This project by Elmar Heimbach and Klemens Grund has made the transition from concept to reality with a unique enclosure on water. The forests in the area of Gut Harms clear up to give space to lakes and creeks. Walking east from the mansion we catch a glimpse in the distance of a silvery shiny structure with its exposed position in the middle of a lake. Coming closer we realize the obvious encounter of two contrasting spheres – the exterior and the interior. The satin matt aluminium skin made of offset printing plates blurring and reflecting in the lake contrast the warm, wooden, light which collects inside.

 

At the base of the Maslow hierarchy of needs, architecture represents the resistance towards the powers of nature. That is the Y’s first visual impression: a firm but also tender gesture of the existence on water. The small building has an appearance of its own: it stretches, opens, closes and makes itself transparent. There is no way to comprehend the structure‘s geometry just from one point of view.
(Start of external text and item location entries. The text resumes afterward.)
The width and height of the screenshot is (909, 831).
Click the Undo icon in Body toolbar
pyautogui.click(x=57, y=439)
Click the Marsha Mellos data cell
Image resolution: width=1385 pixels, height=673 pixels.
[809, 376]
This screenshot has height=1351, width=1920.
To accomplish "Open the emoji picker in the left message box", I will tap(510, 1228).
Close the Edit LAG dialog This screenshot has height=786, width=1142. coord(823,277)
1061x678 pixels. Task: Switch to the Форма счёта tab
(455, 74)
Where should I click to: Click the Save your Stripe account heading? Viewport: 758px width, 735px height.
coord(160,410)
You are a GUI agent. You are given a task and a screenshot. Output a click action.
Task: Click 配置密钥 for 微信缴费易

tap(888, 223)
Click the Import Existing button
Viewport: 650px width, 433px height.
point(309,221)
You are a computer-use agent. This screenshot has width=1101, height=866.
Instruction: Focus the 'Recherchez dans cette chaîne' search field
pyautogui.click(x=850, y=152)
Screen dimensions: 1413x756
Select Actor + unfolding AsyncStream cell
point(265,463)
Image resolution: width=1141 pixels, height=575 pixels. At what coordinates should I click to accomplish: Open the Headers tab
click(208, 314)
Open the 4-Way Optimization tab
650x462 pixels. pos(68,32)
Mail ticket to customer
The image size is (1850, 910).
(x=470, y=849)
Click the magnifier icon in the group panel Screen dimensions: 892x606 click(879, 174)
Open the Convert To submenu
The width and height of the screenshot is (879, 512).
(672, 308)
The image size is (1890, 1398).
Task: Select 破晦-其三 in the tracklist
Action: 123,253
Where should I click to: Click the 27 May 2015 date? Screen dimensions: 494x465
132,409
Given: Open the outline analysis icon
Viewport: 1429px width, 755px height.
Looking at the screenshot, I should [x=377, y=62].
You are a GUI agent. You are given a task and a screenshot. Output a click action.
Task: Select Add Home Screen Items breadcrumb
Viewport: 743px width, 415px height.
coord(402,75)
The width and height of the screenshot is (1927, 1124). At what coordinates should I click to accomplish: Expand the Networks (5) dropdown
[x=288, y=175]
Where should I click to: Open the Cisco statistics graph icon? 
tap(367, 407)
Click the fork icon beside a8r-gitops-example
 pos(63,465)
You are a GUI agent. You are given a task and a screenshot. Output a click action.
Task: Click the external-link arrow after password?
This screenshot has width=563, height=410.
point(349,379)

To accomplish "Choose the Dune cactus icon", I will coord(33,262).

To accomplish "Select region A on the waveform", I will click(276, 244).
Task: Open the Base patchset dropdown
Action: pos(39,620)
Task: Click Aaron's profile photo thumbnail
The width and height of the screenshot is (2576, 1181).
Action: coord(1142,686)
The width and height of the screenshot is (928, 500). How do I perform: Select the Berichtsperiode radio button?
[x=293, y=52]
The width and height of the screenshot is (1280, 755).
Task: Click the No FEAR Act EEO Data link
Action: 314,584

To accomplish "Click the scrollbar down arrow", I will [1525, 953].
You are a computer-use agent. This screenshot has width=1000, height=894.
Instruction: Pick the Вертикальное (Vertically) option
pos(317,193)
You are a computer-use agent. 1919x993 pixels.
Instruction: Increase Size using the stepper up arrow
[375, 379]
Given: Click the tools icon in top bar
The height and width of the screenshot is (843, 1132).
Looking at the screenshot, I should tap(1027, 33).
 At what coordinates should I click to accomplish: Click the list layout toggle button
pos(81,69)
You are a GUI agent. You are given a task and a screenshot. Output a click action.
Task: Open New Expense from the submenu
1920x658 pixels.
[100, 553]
Walking around the lake we gradually understand that there is a Y-shape underneath the single-pitch roof. Views through the building vary constantly and we see a floating room which never closes up entirely.

 

Somehow the surrounding water acts as a connector and separator, like a threshold. Thus you need to swim or take a boat to get inside. In order to retreat, you leave the firm ground and step on a vague surface and get in by pushing the Plexiglas wall aside. The door and windows are treated like mobile walls, revolving either vertically or horizontally. It is not the doors that open – instead the room opens itself.

 

The interior made entirely from finish plywood surrounds the visitor like a cave because the walls, floor and ceiling are one. The reassuring and consolidating envelope reaches out into the landscape in three different directions. The woods and the waterside become a picturesque and an open limitation of the perceived space. Since the roof slope has an angle of 15°, it creates a tall working area with an upright atmosphere at the highest part of the building, whereas the sleeping area at the lowest point of the house has a quiet and horizontal feel to it.

 

The seemingly stationary place is set to motion by the wind though movements are limited with ropes and anchors. And we experience an inspiring agitation as well as a swaying calmness. It is like being inside a musical instrument, receiving, sending and amplifying vibrations.